→ RECORD EXTRACTS:
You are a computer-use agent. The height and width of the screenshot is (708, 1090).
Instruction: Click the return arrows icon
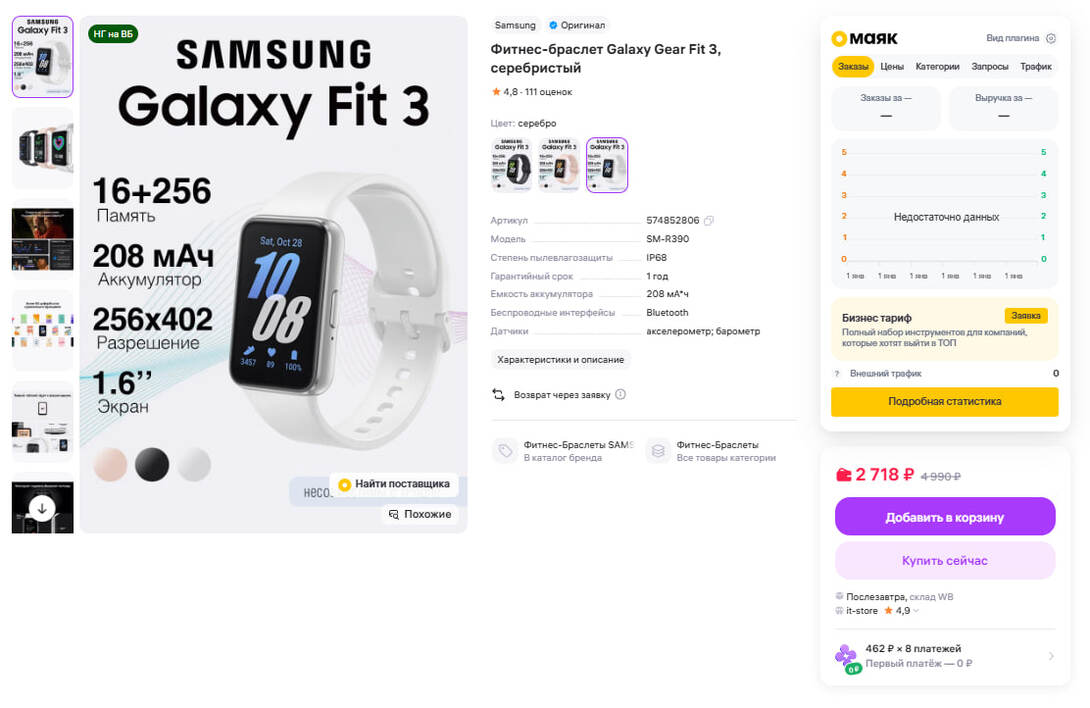coord(498,394)
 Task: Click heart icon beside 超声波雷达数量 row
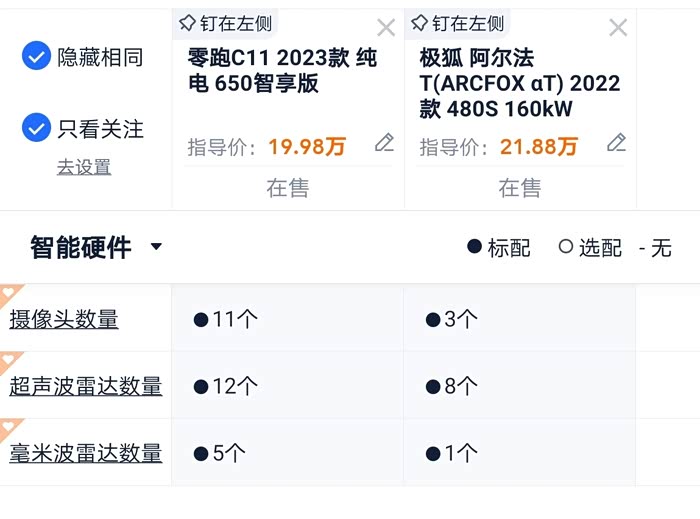9,361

→ THE EXERCISE: Rewrite all the items above, replacing "icon" with "button" and leaving everything else the same. Omit the pictures.

→ TASK OUTPUT:
You are a computer-use agent. The height and width of the screenshot is (708, 1090).
Instruction: Click the return arrows button
coord(498,394)
 Task: Click heart button beside 超声波雷达数量 row
9,361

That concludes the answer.